2011年9月19日月曜日

喪失体験の心理段階

病気は様々なことを、その患者さんから取り上げます。私にとっても、先端巨大症は一種の喪失体験でした。

「今までと同じように、精力的に活動できなくなった」
「容姿に対する自信が無くなった」
「大学院を諦めなくてはいけなくなった」
「自分の能力への自信を失った」
「帰国しなくてはいけなくなった」
「『健康感』を失った」

などなど。

病気によって得たものもありますが、その前に失ったものも沢山あるのです。

そんなこともあり、改めて Alone in My Universe の "Psychological Aspects of Acromegaly" (先端巨大症の心理的側面)というチャプターを読み返しました。そこには、大学在籍中、「グリーフ・カウンセリング(喪のカウンセリング)」で学んだ、お馴染みの「喪失体験の心理段階」が示されております。ご存知の方も多いかと思いますが、せっかくなのでご紹介させていただきます。 (そのまま日本語訳させていただきました。)

あきらめ:これは受容とは異なる。この段階では、どうすることもできず、コントロールを失う。

否認:ショック、信じられない、感情の麻痺。「こんなことが自分に起きているわけがない。」

怒り:「どうして私なの?何を/誰を責めればいいの?」

取引:「そうならないためなら、私は何だってするわ。」

抑うつ:「何をするにも、もう疲れてしまった。」あきらめを含むこともある。

受容・適応:「私はこれを受け容れることができる。役に立つ、順応性のあるやり方でコントロールを取り戻すわ。」

(参考文献: Alone in My Universe: Struggling with an Orphan Disease in an Unsympathetic World. 308ページ)

当然ながら、全員がこの6つの段階を順番どおりに1つ1つ経験していくわけではありません。人によってはある段階を飛ばすこともあるでしょうし、また段階を行ったり来たりすることもあります。

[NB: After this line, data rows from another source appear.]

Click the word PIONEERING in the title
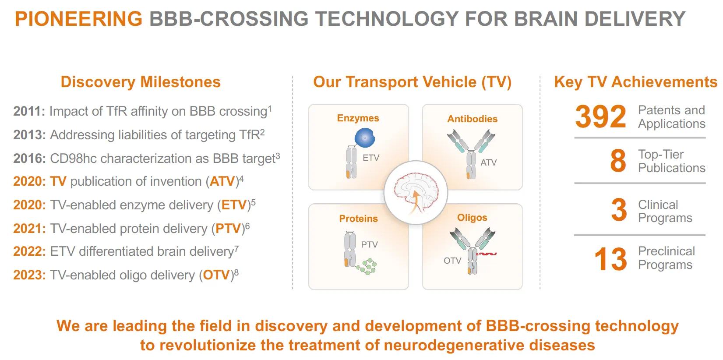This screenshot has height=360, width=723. (79, 19)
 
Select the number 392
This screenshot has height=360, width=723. (600, 116)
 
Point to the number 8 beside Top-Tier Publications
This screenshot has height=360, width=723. (618, 161)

現に私も受容まで行き着いた、と思ったら、抑うつに戻ったり、とやっています。一度乗り越えても、何かのきっかけで戻ったりするんですよね。でも、それは退行ではないと思います。私自身、ステップバックした時に感じるのは、今まで、その段階をクリアした時とは異なる視野・視点をもって取り組んでいる、ということです。 そして、同じ段階をクリアしただけなのに、以前よりも成長していたりするんです。面白いものですよね。

こういった段階を知識として知っておくことは、自分(や周囲の人)のことを理解するうえで大切なことだと思います。たとえば、自分がちょっとオカシイ、と感じたとき、「あぁ、今は『怒り』のステージか。」などと分かれば、自分の問題にラベルすることができ、気持ちが楽になる、というのもあると思います。